=== Problem requirements ===
Each record below needs to be written out exactly as it reads.
═══
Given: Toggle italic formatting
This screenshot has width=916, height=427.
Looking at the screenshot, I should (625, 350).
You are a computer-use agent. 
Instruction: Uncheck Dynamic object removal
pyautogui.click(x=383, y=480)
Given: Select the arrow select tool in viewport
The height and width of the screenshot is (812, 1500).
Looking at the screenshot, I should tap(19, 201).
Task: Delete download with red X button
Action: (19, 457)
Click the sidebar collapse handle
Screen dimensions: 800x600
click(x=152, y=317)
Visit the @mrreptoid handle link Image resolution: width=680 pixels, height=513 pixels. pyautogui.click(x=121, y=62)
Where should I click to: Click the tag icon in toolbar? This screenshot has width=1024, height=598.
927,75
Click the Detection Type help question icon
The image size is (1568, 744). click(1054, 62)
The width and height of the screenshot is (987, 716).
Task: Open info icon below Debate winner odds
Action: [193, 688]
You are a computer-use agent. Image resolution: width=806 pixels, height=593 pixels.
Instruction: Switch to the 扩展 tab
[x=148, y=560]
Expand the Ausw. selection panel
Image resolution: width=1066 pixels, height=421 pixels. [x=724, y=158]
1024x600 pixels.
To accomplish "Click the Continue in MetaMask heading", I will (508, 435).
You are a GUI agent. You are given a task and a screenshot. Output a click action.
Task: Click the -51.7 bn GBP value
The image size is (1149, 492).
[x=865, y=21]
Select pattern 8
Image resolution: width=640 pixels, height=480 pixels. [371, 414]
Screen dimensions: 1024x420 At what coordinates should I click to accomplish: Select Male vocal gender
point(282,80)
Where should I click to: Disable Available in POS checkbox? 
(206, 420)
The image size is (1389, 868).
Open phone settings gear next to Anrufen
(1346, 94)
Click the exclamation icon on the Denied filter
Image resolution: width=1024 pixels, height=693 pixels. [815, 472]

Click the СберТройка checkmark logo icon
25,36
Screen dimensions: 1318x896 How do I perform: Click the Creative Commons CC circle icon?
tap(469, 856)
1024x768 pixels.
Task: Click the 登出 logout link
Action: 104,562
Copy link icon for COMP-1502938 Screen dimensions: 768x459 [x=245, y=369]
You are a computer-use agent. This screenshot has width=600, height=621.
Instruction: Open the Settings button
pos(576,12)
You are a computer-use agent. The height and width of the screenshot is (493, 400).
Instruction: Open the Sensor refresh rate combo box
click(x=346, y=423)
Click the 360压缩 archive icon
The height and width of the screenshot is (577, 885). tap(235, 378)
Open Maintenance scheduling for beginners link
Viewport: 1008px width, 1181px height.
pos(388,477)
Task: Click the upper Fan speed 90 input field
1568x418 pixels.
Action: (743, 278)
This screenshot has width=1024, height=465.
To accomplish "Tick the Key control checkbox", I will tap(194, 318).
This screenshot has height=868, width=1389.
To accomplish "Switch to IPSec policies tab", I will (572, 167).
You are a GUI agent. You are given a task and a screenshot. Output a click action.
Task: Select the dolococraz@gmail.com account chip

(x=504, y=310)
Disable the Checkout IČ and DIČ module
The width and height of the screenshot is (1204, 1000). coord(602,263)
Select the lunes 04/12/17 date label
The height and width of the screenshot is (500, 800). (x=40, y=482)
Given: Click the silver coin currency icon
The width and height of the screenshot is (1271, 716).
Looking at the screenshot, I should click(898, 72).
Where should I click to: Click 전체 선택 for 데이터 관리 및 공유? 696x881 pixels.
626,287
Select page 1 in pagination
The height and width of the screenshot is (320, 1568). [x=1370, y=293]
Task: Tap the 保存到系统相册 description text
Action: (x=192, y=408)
═══
=== Your response ===
Given: Toggle italic formatting
This screenshot has width=916, height=427.
Looking at the screenshot, I should (625, 350).
You are a computer-use agent. 
Instruction: Uncheck Dynamic object removal
pyautogui.click(x=383, y=480)
Given: Select the arrow select tool in viewport
The height and width of the screenshot is (812, 1500).
Looking at the screenshot, I should tap(19, 201).
Task: Delete download with red X button
Action: (19, 457)
Click the sidebar collapse handle
Screen dimensions: 800x600
click(x=152, y=317)
Visit the @mrreptoid handle link Image resolution: width=680 pixels, height=513 pixels. pyautogui.click(x=121, y=62)
Where should I click to: Click the tag icon in toolbar? This screenshot has width=1024, height=598.
927,75
Click the Detection Type help question icon
The image size is (1568, 744). click(1054, 62)
The width and height of the screenshot is (987, 716).
Task: Open info icon below Debate winner odds
Action: [193, 688]
You are a computer-use agent. Image resolution: width=806 pixels, height=593 pixels.
Instruction: Switch to the 扩展 tab
[x=148, y=560]
Expand the Ausw. selection panel
Image resolution: width=1066 pixels, height=421 pixels. [x=724, y=158]
1024x600 pixels.
To accomplish "Click the Continue in MetaMask heading", I will (508, 435).
You are a GUI agent. You are given a task and a screenshot. Output a click action.
Task: Click the -51.7 bn GBP value
The image size is (1149, 492).
[x=865, y=21]
Select pattern 8
Image resolution: width=640 pixels, height=480 pixels. [371, 414]
Screen dimensions: 1024x420 At what coordinates should I click to accomplish: Select Male vocal gender
point(282,80)
Where should I click to: Disable Available in POS checkbox? 
(206, 420)
The image size is (1389, 868).
Open phone settings gear next to Anrufen
(1346, 94)
Click the exclamation icon on the Denied filter
Image resolution: width=1024 pixels, height=693 pixels. [815, 472]

Click the СберТройка checkmark logo icon
25,36
Screen dimensions: 1318x896 How do I perform: Click the Creative Commons CC circle icon?
tap(469, 856)
1024x768 pixels.
Task: Click the 登出 logout link
Action: 104,562
Copy link icon for COMP-1502938 Screen dimensions: 768x459 [x=245, y=369]
You are a computer-use agent. This screenshot has width=600, height=621.
Instruction: Open the Settings button
pos(576,12)
You are a computer-use agent. The height and width of the screenshot is (493, 400).
Instruction: Open the Sensor refresh rate combo box
click(x=346, y=423)
Click the 360压缩 archive icon
The height and width of the screenshot is (577, 885). tap(235, 378)
Open Maintenance scheduling for beginners link
Viewport: 1008px width, 1181px height.
pos(388,477)
Task: Click the upper Fan speed 90 input field
1568x418 pixels.
Action: (743, 278)
This screenshot has width=1024, height=465.
To accomplish "Tick the Key control checkbox", I will tap(194, 318).
This screenshot has height=868, width=1389.
To accomplish "Switch to IPSec policies tab", I will (572, 167).
You are a GUI agent. You are given a task and a screenshot. Output a click action.
Task: Select the dolococraz@gmail.com account chip

(x=504, y=310)
Disable the Checkout IČ and DIČ module
The width and height of the screenshot is (1204, 1000). coord(602,263)
Select the lunes 04/12/17 date label
The height and width of the screenshot is (500, 800). (x=40, y=482)
Given: Click the silver coin currency icon
The width and height of the screenshot is (1271, 716).
Looking at the screenshot, I should click(898, 72).
Where should I click to: Click 전체 선택 for 데이터 관리 및 공유? 696x881 pixels.
626,287
Select page 1 in pagination
The height and width of the screenshot is (320, 1568). [x=1370, y=293]
Task: Tap the 保存到系统相册 description text
Action: (x=192, y=408)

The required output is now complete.